Поэтому для меня люди, которые каждый день ходят на работу — герои. При этом я свою трудовую деятельность начал аж с 13 лет. Подрабатывал где только возможно, чтобы заработать на джинсы, на кассеты, другие важные вещи.
А от комсомола я взял всё, что мог. В частности, он укрепил во мне лидерские качества, научил держать удар. Очень полезная, надо сказать, в жизни вещь. Комсомол организовывал так называемые ОДИ — организационно-деятельностные игры. Суть их в том, что тебя специально провоцируют, ломают, сбивают с толку, чтобы увидеть, насколько ты внутренне силен. Тебе давали задание, ты думал о том, как его лучше выполнить, разрабатывал сценарий, но потом мне объяснили, что главное было не в том, насколько эффективный способ ты предложишь, а в том — сможешь ли ты выдержать давление и проявить свой лидерский потенциал. Вот за эти уроки я очень благодарен комсомолу.
— Как дальше складывалась твоя жизнь?
— Как бы это странно ни звучало, именно благодаря комсомолу я увлёкся эзотерикой, парапсихологией, и это определило мою дальнейшую судьбу. В политклуб, которым я руководил, входили самые разные люди, в том числе и поклонники философии Рериха. Я почитал его перефотографированные книги, проникся. Тогда в Калининграде было аж четыре кружка агни-йоги. И я присутствовал на слёте представителей всех этих кружков, который прошёл в одном из подростковых клубов Центрального района.

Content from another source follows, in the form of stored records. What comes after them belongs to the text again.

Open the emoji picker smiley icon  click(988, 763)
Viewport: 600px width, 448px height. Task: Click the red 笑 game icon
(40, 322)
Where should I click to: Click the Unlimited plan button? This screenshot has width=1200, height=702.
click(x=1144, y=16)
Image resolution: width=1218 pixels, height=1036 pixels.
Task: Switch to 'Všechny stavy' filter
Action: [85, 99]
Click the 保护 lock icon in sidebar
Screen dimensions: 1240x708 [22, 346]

Мероприятие это, надо сказать, сильно разочаровало. Я думал, что мы будем обсуждать вопросы саморазвития, а там начались какие-то споры вокруг Горбачёва, всё не могли разобраться с тем, насколько велика его роль в истории. А мне это уже неинтересно совсем, я начал видеть энергетические поля у людей. Хотел, чтобы мне кто-то объяснил, что с этим делать, поделился опытом, а тут непонятно что происходит. Впрочем, нет худа без добра. Через тусовку поклонников Рериха я познакомился с одной женщиной, которая ходила на курсы популярной тогда целительницы Джуны. Я, скажем так, «прихватизировал» её тетрадь с конспектами и обучился некоторым вещам. Ну, а потом стал ездить по стране — помогать людям. Кому-то надо было боль снять, кому-то истерику остановить, в общем, всё в таком роде. Позже прошёл нормальное обучение — четыре месяца — и стал двигаться в этом направлении. С 1991 года у меня началась целительская практика.
— Почему ты переехал из Калининграда в Уфу?

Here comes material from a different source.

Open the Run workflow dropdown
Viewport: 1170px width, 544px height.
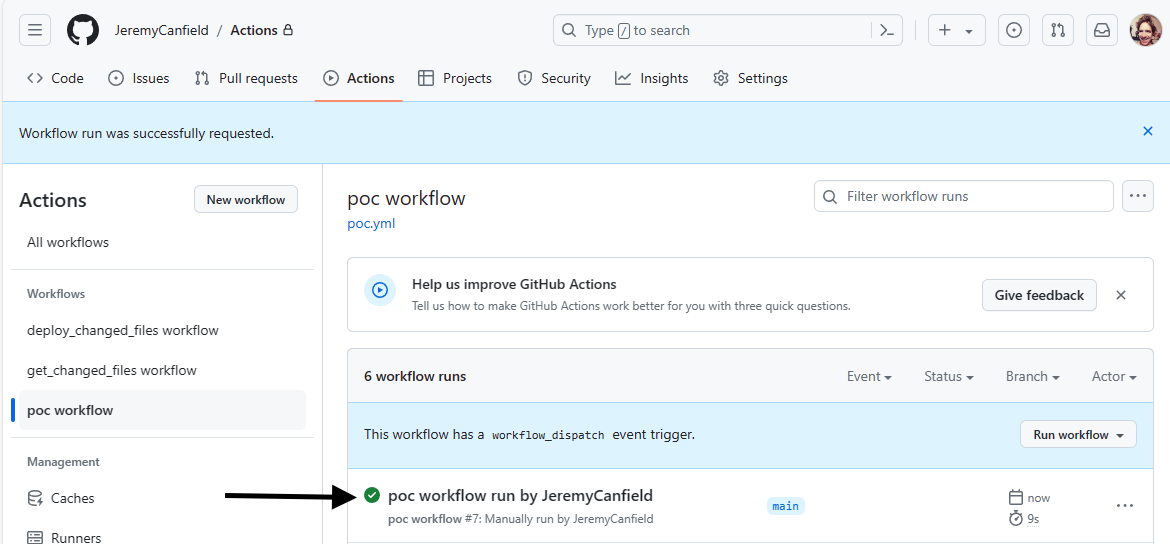click(x=1078, y=434)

— Я родился в Уфе. В Калининград меня привезли, когда мне было десять лет. Поэтому можно сказать, что я вернулся на свою малую родину. Я очень люблю Калининград, с ним связаны воспоминания детства и юности, здесь живут мои друзья. Мне нравится море, я скучаю по Балтийской косе, но жить мне здесь тяжело. Всё дело в плохой, тяжёлой энергетике, которую я, как парапсихолог, очень хорошо чувствую. Удивительное дело: в Уфе неважно с экологией, куда хуже, чем здесь, но дышится мне там намного легче.
Я не могу точно определить причину такой ситуации. Возможно, дело в том, что в Калининграде слишком много старых немецких кладбищ и город фактически стоит на костях. Как бы то ни было, я не один такой. Многие мои калининградские коллеги либо уже уехали отсюда, либо собираются это сделать. В Калининград я иногда приезжаю по делам, как сейчас, но стараюсь побыстрее с ними разделаться и уехать.
— Что думаешь про современную молодёжь? Чем она отличается от поколения, которое вступало в жизнь в конце 80-х?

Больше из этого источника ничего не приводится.